In the Indian culture you never told your parents, your wife, your husband or your children, “I love you.” This was not a part of this culture because the moment you say it, it’s almost like it’s not there. You’re only trying to assert it. Love is not an assertion. Love is supplication. An asserting mind can never be a loving mind. ON the day of the big men’s only booze party, a gentle, quiet, and unassuming fellow who had missed a few of these kinds of parties was goaded by his chauvinistic friends to be more assertive with his wife. “You don’t have to always do the things your wife asks you to do. Go home tonight and show her you’re the boss.” The man, after hearing these same words many times over, was finally set on fire with enthusiasm and couldn’t wait to try the friends’ advice. He rushed home, slammed the door, shook his fist in his wife’s face, and growled, “From now on you’re taking orders from me. I want my supper right now and after you put it on the table, go upstairs and lay out my best clothes. Tonight I’m going out with the boys and you’re going to stay home where you belong. And another thing, do you know who is going to comb my hair, iron my pants, polish my shoes, and tie my tie?” “I certainly do,” said the wife very calmly, “the undertaker.”
Patanjali (who is considered the father of yogic sciences), to differentiate between asserting and loving, called this ‘the original mind’. What is this original mind? The mind that you carry right now is a collection, an accumulation. It is garbage that you have piled over a period of time. If you can leave it behind and walk away, then you are in your original mind. Others may call this no mind, this original mind. This is something that ‘was’, something that when you tasted our original mind – true love or compassion just well up within you. Only if you can leave your garbage and walk away this moment, only then is this possible. Only then the seeker who carries my message becomes a Master, otherwise he just stagnates. Just carrying my message is itself an accumulation, some nonsense that you gathered somewhere. Maybe it is useful for a few people, but many never lead to any great transformation.

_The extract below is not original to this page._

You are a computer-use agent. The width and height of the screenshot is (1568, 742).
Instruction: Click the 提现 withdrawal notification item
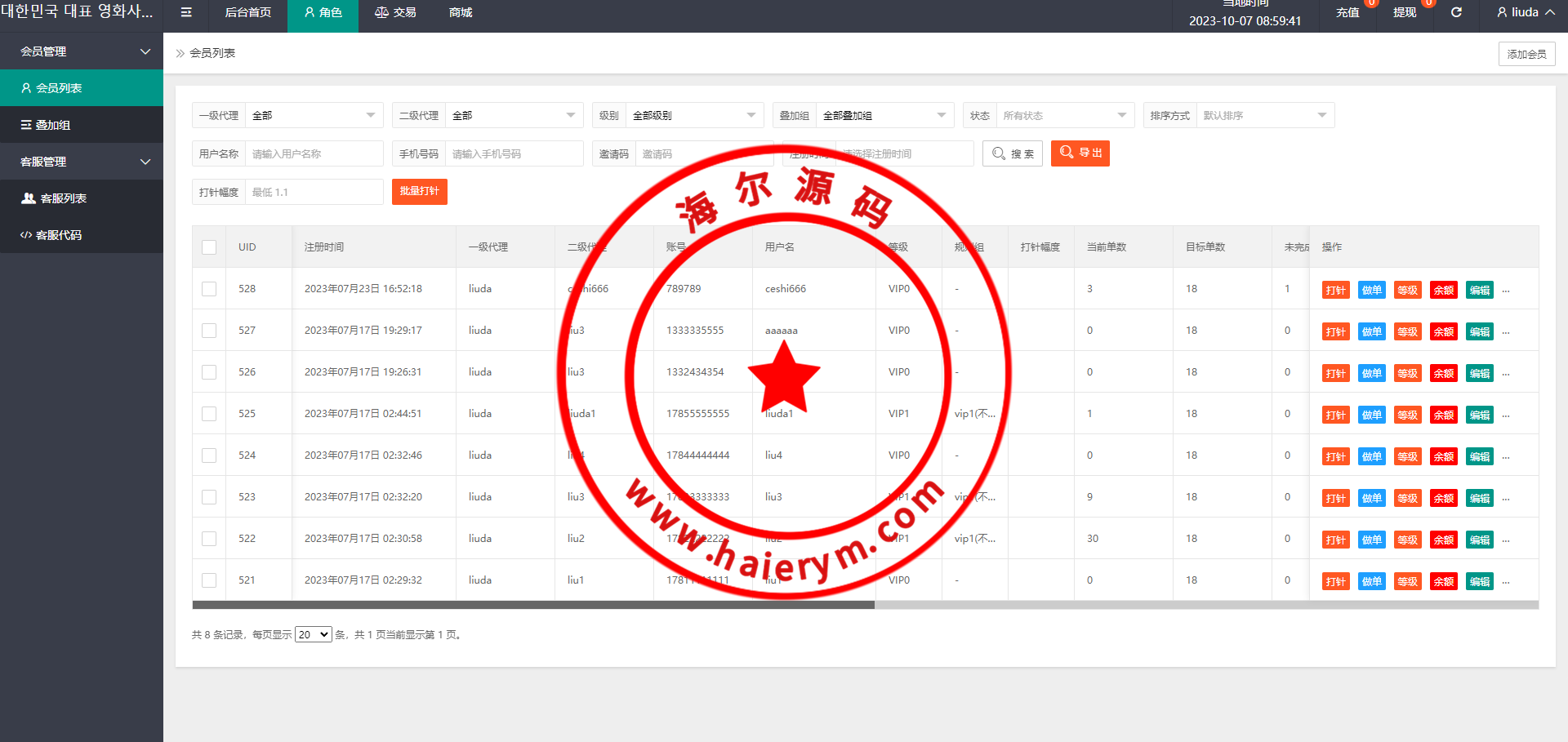coord(1405,12)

The few who carry my message to the outside world are teachers. A teacher is an eternal student. The moment he stops being a student, he is not a teacher anymore. This is the way it is. The day he thinks, “I am a teacher,” he is finished. It is over. This is a constant process of learning. Once you are in this moment of original mind, there is no past. Everything is new, everything is fresh. If at any moment you think you know, and you teach, that means you’re carrying the past burden. Maybe right now this is convenient, but the same convenience will become a tremendous torture after some time. It will. I have seen people systematically destroy themselves, step by step. Not carrying the past burden can be very easily done for the person who can simply be here.
The process of training people to carry my message is not to go out and do some nonsense to somebody else. This is not the point. This whole process is a way of growth. It is an effective tool for your growth. Teaching is for you to grow and during the process somebody else might be benefited. In the African lore there is a saying “When the lion feeds, many animals eat.” That’s all it is. It’s not a service that you’re doing. It is just that you chose that kind of a path, that when you walk, many others benefit. When something is left unfulfilled within you, when a complete illumination has not happened with your own being, there is nothing one can really teach. There is nothing that can be transmitted. It is just that you’re a driver, and you take the passengers along with you. maybe you have the opportunity of handling the wheel for a while. That does not make you better in anyway. It is just that you’re also a passenger, but happen to be the one who is holding the wheel.
If a person has to develop, he has to grow into humility and love. He has to evolve into a certain gracefulness; a gracefulness not of the body, not of the clothes, not of the exterior, but a certain gracefulness which can’t be expressed in words. If a person has to grow into this, it can only come when moment-to-moment life becomes caring, the kind of caring which hurts. This can happen only out of deep love and compassion.